→ Work to be completed
Everything from the line containing "Screen dimensions: 1258x612" down to the last line of the entries below must be transcribed exactly, and nothing else.
[Dataset content Boundary: Start]
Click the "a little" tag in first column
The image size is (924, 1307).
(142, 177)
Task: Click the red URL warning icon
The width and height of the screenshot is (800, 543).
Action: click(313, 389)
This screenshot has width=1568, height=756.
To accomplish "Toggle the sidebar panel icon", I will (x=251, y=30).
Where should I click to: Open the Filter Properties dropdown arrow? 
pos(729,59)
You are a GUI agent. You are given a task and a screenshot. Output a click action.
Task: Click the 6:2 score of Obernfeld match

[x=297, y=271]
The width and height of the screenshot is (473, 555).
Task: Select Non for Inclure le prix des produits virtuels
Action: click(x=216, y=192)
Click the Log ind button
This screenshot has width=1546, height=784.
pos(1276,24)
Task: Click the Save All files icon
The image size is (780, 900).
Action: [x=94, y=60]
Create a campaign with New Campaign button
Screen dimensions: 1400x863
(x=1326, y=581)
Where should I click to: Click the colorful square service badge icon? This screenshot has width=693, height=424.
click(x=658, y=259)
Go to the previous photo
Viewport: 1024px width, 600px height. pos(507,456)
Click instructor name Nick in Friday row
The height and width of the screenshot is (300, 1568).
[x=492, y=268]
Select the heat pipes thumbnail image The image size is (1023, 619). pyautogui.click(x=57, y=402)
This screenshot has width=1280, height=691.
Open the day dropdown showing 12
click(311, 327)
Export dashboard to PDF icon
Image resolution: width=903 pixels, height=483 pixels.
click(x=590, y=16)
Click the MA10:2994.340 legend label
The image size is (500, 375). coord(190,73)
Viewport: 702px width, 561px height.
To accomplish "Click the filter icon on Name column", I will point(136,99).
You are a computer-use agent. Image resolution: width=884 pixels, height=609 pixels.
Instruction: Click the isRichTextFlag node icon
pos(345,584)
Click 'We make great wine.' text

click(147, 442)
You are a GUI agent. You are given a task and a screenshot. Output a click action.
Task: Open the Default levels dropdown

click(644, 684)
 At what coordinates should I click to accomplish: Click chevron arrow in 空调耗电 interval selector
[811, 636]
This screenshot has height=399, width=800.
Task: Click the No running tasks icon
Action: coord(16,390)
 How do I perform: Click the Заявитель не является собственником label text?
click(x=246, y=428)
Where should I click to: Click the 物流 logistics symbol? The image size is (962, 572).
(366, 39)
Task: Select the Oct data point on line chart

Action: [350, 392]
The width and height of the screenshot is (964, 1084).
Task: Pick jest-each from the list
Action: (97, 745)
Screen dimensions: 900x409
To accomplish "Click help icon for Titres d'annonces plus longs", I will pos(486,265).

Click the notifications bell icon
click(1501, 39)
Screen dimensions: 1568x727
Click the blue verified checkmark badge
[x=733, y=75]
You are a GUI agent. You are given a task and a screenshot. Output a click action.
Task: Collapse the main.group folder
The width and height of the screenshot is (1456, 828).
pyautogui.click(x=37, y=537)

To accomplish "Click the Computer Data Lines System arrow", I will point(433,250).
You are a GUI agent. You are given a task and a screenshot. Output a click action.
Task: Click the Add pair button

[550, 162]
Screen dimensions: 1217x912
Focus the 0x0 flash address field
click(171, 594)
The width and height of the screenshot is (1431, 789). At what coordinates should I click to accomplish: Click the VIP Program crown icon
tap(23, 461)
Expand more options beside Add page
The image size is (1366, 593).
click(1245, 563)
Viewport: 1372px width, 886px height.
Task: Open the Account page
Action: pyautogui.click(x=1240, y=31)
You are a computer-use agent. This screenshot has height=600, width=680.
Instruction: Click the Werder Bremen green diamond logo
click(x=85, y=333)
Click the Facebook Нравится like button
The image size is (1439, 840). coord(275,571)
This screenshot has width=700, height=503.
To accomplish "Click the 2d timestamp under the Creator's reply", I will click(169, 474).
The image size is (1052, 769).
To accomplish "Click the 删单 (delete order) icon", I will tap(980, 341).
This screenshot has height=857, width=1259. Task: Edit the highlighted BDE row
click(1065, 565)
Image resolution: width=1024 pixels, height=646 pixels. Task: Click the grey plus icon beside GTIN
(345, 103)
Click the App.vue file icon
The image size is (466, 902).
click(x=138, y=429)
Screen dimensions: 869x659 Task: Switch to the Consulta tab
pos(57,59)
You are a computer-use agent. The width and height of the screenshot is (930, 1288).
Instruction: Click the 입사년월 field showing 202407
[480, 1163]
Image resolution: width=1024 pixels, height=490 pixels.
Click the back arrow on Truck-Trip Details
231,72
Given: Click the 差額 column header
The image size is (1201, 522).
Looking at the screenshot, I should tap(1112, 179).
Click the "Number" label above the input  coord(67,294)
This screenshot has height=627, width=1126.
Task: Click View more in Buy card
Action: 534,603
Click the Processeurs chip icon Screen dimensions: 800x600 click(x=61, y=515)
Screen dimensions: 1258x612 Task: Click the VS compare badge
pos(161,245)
[Dataset content Boundary: End]
→ Response area
Screen dimensions: 1258x612 Task: Click the VS compare badge
pos(161,245)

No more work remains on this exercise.